Except for Burleson and a former IMB missionary who served with Harvey in Turkey who she says was so aggressive in his advocacy on her behalf that he ended up getting fired and now works as an independent missionary, Rogers said nobody in Southern Baptist life has reached out to her.
“I even had my cousin who is an attorney write them a letter telling them that I held them responsible for not prosecuting him,” she said. “They didn't send a letter, no phone call, nothing. They don't care.”
Rogers said after a bank robber sentenced just before Harvey was ordered to make restitution, she expected the same and was surprised when the judge did not order him to repay her as well.
“I went up to the feds and said ‘What about my money,’ and they said, ‘If we do find it, Wynona, it will go to the International Mission Board to pay them off, and what’s left will go to pay for the investigation, so you can forget it. You’re not getting your money back.'”
“So I blame the International Mission Board,” she said. “If they had put him in prison, I never would have met him. If they had done the right thing — because one of the Ten Commandments is ‘thou shalt not steal’ and he stole — and they just chose to look the other way; turn a blind eye to it.”
Rogers said she never expected to write a book, until one day a couple came to her office. She asked them if they wanted a refund or needed insurance, and the wife said: “No, you already paid us back. We just want an update on what’s going on in your life. I said ‘Why would you want an update?’ She said ‘because you’ve got the most interesting life of any person I’ve ever met. You need to write a book.”

Stored items:
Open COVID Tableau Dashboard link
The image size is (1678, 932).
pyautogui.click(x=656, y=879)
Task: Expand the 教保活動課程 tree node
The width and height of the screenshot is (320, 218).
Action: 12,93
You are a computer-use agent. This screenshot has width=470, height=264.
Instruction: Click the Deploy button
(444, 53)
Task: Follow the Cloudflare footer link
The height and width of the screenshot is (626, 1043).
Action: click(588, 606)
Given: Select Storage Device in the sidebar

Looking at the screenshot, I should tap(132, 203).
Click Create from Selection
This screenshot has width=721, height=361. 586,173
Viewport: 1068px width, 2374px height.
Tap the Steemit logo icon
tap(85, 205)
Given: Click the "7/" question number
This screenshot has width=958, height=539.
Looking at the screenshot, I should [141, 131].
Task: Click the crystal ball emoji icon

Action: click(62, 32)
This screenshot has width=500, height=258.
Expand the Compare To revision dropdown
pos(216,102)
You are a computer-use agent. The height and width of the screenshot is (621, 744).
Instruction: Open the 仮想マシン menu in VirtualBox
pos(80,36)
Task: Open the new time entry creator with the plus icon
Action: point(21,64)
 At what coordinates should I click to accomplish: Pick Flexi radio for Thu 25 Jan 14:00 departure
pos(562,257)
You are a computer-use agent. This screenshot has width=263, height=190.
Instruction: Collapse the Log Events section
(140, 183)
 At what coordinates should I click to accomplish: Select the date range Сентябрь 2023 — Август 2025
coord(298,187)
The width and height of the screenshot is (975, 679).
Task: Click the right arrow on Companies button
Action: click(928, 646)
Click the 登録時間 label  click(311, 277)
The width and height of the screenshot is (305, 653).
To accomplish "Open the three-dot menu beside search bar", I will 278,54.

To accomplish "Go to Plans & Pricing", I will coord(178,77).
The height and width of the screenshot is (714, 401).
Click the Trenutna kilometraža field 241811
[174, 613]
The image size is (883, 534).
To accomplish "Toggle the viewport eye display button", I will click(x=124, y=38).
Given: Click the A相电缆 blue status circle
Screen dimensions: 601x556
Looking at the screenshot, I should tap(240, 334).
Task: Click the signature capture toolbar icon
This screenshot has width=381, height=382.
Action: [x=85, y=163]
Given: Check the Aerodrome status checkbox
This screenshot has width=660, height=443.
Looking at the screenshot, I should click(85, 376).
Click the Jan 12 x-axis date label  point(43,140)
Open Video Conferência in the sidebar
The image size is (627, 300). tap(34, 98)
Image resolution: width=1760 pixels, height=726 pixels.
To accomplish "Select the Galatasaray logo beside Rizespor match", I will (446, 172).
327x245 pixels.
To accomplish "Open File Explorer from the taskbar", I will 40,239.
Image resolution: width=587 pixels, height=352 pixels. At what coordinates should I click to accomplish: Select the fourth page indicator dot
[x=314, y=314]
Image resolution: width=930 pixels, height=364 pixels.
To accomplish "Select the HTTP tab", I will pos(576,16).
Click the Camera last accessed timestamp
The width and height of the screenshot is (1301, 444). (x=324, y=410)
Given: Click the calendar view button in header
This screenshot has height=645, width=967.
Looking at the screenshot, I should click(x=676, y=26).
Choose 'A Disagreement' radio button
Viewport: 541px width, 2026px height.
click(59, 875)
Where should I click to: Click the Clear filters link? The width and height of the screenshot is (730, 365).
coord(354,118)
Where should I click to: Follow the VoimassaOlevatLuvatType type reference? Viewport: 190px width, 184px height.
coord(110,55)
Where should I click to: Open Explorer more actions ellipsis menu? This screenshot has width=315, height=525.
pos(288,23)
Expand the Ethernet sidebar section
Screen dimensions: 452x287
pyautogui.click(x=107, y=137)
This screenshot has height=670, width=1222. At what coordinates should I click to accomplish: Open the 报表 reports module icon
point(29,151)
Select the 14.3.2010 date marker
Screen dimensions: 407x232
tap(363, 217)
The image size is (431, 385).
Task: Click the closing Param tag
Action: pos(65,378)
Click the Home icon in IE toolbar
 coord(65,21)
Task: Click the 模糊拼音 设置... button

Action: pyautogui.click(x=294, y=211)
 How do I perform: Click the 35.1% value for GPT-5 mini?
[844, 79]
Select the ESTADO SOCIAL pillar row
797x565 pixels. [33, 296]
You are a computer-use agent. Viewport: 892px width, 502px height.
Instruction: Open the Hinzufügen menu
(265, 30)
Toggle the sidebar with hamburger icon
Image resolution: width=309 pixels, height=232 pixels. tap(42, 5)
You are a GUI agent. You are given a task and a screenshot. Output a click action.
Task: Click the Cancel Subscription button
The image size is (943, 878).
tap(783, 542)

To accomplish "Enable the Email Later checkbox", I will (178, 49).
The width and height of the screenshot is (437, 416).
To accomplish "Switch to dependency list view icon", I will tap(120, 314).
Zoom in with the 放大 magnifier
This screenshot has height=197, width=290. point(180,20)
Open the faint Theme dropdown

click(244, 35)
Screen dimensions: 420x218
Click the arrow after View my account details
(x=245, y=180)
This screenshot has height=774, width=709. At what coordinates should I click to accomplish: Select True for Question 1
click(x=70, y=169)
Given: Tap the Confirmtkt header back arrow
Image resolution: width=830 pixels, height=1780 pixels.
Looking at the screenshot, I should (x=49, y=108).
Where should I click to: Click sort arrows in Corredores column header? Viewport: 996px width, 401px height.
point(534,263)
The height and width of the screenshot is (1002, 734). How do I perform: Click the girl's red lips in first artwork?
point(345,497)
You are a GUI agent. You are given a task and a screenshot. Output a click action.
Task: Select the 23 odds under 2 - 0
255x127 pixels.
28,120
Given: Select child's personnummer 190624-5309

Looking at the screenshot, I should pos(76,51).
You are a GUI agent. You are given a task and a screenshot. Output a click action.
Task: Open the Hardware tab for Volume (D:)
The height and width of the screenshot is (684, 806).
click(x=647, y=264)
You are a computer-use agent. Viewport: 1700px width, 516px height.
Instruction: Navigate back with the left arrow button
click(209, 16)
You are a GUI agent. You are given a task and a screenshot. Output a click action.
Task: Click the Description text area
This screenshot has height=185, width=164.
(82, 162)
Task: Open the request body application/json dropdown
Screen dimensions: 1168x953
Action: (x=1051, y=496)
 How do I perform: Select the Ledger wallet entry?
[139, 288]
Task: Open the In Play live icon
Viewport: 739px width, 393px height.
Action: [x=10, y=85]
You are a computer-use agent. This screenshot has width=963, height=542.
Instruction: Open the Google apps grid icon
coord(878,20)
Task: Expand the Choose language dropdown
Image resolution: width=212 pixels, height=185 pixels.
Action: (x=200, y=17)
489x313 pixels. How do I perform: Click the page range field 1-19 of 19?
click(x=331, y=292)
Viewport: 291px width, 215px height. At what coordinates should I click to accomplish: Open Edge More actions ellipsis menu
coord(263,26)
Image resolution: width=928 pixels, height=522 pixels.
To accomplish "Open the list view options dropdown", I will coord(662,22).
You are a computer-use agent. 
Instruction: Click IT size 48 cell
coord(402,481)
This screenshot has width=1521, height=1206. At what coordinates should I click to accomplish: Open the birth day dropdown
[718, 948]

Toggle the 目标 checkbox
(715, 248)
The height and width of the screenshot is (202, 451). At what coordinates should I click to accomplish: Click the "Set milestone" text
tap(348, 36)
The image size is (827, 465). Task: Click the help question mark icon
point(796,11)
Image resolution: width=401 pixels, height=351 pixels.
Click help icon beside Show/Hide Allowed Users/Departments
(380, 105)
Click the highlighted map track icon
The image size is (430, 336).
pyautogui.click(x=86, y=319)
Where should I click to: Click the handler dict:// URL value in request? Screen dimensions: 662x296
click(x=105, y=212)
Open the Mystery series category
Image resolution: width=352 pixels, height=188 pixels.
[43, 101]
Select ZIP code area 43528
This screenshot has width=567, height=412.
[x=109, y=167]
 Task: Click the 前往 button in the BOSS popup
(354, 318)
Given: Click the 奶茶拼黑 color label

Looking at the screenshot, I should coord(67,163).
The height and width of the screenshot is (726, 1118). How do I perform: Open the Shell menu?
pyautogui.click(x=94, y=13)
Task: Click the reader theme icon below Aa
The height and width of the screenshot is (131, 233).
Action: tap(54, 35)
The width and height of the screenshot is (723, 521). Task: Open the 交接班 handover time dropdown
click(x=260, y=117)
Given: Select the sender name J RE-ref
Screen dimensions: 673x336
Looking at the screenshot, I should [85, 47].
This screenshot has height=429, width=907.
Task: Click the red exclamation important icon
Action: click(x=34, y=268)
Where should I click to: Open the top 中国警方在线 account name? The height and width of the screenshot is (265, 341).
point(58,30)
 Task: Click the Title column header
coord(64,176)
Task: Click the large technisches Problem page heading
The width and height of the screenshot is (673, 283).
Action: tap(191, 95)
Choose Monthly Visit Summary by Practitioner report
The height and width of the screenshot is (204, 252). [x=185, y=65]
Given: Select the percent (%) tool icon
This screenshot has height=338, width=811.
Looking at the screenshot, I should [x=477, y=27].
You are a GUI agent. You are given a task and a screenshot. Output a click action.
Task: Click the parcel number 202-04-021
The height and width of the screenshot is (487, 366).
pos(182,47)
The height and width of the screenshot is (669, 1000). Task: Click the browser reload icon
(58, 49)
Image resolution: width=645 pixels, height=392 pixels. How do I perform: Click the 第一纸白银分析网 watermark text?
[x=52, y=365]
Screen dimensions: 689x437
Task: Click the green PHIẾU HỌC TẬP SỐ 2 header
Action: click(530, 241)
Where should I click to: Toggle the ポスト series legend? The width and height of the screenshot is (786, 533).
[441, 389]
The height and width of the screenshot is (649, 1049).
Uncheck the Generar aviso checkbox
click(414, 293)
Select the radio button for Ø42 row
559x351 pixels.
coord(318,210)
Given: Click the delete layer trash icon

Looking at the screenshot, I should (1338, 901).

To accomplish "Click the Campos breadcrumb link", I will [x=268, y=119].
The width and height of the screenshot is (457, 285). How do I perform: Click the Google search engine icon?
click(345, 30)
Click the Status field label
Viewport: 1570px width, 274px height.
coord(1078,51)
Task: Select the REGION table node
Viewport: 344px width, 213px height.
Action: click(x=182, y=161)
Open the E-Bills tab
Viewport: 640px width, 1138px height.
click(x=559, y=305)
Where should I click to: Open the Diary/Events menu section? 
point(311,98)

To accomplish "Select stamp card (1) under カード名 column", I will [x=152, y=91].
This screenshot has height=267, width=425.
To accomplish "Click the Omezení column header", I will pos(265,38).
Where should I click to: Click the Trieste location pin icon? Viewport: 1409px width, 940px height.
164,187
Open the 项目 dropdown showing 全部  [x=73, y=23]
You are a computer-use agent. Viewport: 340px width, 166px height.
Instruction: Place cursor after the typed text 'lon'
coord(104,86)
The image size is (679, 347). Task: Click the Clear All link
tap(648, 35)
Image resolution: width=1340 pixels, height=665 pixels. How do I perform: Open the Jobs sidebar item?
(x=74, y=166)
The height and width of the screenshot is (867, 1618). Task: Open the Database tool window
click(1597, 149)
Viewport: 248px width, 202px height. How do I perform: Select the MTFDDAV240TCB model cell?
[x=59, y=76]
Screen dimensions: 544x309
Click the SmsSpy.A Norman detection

What to produce.
Reproduce the excerpt about Wynona Rogers and the International Mission Board in full, word for word.

Solution to the problem.
Except for Burleson and a former IMB missionary who served with Harvey in Turkey who she says was so aggressive in his advocacy on her behalf that he ended up getting fired and now works as an independent missionary, Rogers said nobody in Southern Baptist life has reached out to her.
“I even had my cousin who is an attorney write them a letter telling them that I held them responsible for not prosecuting him,” she said. “They didn't send a letter, no phone call, nothing. They don't care.”
Rogers said after a bank robber sentenced just before Harvey was ordered to make restitution, she expected the same and was surprised when the judge did not order him to repay her as well.
“I went up to the feds and said ‘What about my money,’ and they said, ‘If we do find it, Wynona, it will go to the International Mission Board to pay them off, and what’s left will go to pay for the investigation, so you can forget it. You’re not getting your money back.'”
“So I blame the International Mission Board,” she said. “If they had put him in prison, I never would have met him. If they had done the right thing — because one of the Ten Commandments is ‘thou shalt not steal’ and he stole — and they just chose to look the other way; turn a blind eye to it.”
Rogers said she never expected to write a book, until one day a couple came to her office. She asked them if they wanted a refund or needed insurance, and the wife said: “No, you already paid us back. We just want an update on what’s going on in your life. I said ‘Why would you want an update?’ She said ‘because you’ve got the most interesting life of any person I’ve ever met. You need to write a book.”